Tatiana Thibodeau - Analyst
Okay. And then the similar question on the two pipeline contracts, so they all will be finished next year, right? Or rather this year for you?
Rod Ruston - President, CEO
During this fiscal year, yeah.
Tatiana Thibodeau - Analyst
Yes. So you have said CAD17 million in revenues or so. How should we think about margins in those two contracts?
Rod Ruston - President, CEO
You should think that the pipeline business is very competitive. So the margins in that sort of contract is in the sort of 11% or 12%.
Tatiana Thibodeau - Analyst
Okay. All right. Similar to what you have been talking in the past?

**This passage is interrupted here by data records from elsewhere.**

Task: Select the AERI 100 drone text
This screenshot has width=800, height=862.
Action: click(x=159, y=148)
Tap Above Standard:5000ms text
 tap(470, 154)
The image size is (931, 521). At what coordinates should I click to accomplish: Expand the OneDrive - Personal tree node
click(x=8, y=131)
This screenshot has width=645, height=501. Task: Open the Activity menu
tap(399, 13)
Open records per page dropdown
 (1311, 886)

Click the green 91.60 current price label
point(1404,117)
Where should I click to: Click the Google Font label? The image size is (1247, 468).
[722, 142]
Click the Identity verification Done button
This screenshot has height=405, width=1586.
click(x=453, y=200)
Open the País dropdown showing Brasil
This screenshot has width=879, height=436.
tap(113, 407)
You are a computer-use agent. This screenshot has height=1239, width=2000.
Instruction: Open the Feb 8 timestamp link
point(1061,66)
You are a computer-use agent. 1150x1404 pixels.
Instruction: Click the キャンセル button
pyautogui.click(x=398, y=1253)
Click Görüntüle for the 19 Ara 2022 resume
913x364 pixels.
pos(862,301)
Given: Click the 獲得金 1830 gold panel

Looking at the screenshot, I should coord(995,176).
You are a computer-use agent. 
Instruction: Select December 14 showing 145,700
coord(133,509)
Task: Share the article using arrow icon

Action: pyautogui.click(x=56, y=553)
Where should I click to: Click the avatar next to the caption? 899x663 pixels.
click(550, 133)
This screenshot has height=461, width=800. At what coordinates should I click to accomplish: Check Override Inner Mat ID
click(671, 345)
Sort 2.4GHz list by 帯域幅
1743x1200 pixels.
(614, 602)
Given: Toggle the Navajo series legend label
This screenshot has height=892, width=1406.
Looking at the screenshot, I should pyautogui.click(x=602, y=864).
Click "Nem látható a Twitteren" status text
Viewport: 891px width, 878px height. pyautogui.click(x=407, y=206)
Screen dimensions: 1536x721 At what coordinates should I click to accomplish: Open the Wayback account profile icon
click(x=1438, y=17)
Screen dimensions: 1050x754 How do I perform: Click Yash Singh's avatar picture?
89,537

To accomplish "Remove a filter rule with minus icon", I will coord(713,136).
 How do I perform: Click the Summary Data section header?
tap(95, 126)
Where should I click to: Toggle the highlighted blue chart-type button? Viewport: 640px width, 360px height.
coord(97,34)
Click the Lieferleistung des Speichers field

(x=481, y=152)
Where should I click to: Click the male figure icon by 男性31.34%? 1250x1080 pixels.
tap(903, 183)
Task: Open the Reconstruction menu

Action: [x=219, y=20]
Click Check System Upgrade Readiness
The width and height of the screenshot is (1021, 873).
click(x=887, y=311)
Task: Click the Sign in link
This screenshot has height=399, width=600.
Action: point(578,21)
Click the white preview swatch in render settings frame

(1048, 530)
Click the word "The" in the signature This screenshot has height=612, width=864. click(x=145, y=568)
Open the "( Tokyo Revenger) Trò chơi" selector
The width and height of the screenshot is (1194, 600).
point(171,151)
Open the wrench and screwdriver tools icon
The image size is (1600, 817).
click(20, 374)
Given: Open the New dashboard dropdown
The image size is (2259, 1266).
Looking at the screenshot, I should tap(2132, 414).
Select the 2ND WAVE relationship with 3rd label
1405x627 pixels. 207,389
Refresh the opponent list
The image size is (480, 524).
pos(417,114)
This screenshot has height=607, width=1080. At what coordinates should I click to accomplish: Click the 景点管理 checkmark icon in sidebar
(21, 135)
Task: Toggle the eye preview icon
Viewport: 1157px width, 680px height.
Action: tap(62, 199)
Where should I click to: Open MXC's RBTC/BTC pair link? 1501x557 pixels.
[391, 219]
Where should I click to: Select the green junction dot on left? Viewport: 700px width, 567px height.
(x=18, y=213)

Rod Ruston - President, CEO
Yes.
Tatiana Thibodeau - Analyst
Okay. Thank you.
Operator
Thank you. Our next question is from Matt Duncan with Stephens. Please proceed with your question.
Matt Duncan - Analyst
Hey, guys, just another real quick numbers question. It's kind of difficult to see what the quarterly P&L looked like, given the accounting change, so I wanted to make sure I was kind of looking at these line items correctly. On the G&A expense line, what was your quarterly G&A expense this quarter?
David Blackley - CFO
The G&A was a little bit higher in the quarter. It was CAD19 million. There were just a few year-end adjustments as well as some increased costs on the stock-based compensation side, just the variability that we have seen in our share prices has played out in terms of how we value some of that stock-based compensation, so that impacted the number. So that's what's driven it up in the quarter.
Matt Duncan - Analyst
So was that a one time impact then? Or is that going to stick going forward? I'm just trying to get a sense of what those quarterly costs are going to look like? Is it still in the CAD14 million to CAD15 million range, or is it now CAD19 million?
David Blackley - CFO
No, it wouldn't be as high as the CAD19 million. I would say that was a one time. We are sort of targeting in that CAD15 million or CAD16 million range.
Matt Duncan - Analyst
Okay. That's helpful. And from a gross margin perspective, obviously there were a couple of things that negatively impacted you this quarter. I think in the past you guys have felt like an annual gross margin between 16% and 17% was doable on an annual basis. Would that still be the case right now? Or are competitive pricing pressures maybe weighing on that?
David Blackley - CFO
No, I think overall the margins that we have typically talked about in sort of that 14% to 16%, 14% at the lower end, 16% is reasonable. There will be periods obviously where it may go a little bit up or down, depending on the types of projects that we do. Because we have had some very successful projects at higher margins in the past that has driven it up.
Matt Duncan - Analyst
Sure. Okay. Thanks, guys.
Operator
Thank you. Our final question comes from Greg McLeish with GMP Securities. Please proceed with your questions.
Greg McLeish - Analyst
Hi, guys, if I could just again drill down on the earnings for the year. You said CAD0.57, and David I think you indicated that you would add back the CAD0.32 which would be a non-recurring item.
David Blackley - CFO
A one-time item. Yes.
Greg McLeish - Analyst
So it would be an CAD0.89 year, then?
David Blackley - CFO
Yes, that sounds about right.
Greg McLeish - Analyst
Perfect. Okay. Thanks, guys.
Operator
Thank you. There are no further questions at that time. I would like to turn the floor back over to management for closing comments.
Rod Ruston - President, CEO
Thank you very much here, everybody for joining us in the conference call today, and we look forward to talking to you again in the near future.
Operator
Thank you. And this concludes the North American Energy Partners conference call.